Mittal: Tweak time
New Delhi, April 9: The government may consider shutting down loss-making branches of state-owned banks and insurance firms to stave off bad debts. It also plans to take a view on further recapitalisation of PSU banks by June to enhance business growth and meet capital adequacy norms.
“This is part of an ongoing dialogue… not only banks, but also insurance companies. If there are loss-making branches then we have to take a re-look at it. Ultimately, branches have been set up to earn,” D.K. Mittal, financial services secretary, told reporters on the sidelines of an industry event.
He said the government was open to the idea of working out a business strategy, relocating branches and maybe even scale down staff to address this issue.
The non-performing assets (NPAs) of banks have risen to Rs 1.27 lakh crore till December 2011. Of this, public sector banks’ gross bad debt jumped over 51 per cent to a whopping Rs 1.03 lakh crore. There are about 87,000 branches of public sector banks across the country.
The government is also working on capitalising banks to meet the tough global norms.
Mittal said “end of May or may be by the end of June we will have a fairly clear picture as to which bank has to be capitalised and by how much”.
“All banks (public sector banks), we have said, should be touching 9 per cent of tier-I capital and the State Bank of India should be touching 11 per cent. This is the strategy,” Mittal said.
“The provision, which is there this year (for recapitalisation of banks), will be available only when the budget has been passed.”
The budget has made a provision of Rs 14,588 crore towards recapitalisation of PSU banks in 2012-13.
The government had infused Rs 12,000 crore into public sector banks in 2011-12 to help them maintain a minimum Tier I capital at 8 per cent as on March 31, 2012, and to increase the government’s shareholding in the banks to 58 per cent.

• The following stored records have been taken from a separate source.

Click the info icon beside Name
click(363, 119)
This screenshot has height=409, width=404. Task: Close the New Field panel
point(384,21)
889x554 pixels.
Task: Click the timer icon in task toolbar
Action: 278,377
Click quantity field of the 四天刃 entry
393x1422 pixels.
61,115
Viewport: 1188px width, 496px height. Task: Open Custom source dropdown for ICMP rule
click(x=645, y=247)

The State Bank of India had got Rs 7,900 crore of the total amount. It issued 3.65 crore equity shares at Rs 2,191.69 apiece through preferential allotment to the government.

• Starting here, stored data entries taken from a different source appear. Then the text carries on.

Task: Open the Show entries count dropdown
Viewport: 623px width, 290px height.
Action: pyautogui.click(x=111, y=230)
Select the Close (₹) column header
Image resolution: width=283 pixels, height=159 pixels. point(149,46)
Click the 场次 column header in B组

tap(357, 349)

On financial inclusion, Mittal said financial institutions had a strategic role. With appropriate financial products, technology and partnerships, financial inclusion is a viable business model.
In addition to access, livelihood generation is a key aspect of financial inclusion. This is necessary to ensure a safe return of the money lent, he said.

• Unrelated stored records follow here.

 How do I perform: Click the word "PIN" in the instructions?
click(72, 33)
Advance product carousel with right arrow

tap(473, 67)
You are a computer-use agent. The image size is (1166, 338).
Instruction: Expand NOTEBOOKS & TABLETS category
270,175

Analysts said these measures should prove to be beneficial for banks and even the government. While the proposed financial holding firm could ease the burden on the Centre to frequently fund the capital requirements of banks, Mukherjee’s bait of tax relief on savings bank accounts would put the latter on a better footing vis-à-vis other competing instruments.
The Centre has in the past stepped in to infuse funds into banks, so that they could fund the growing requirements of the economy.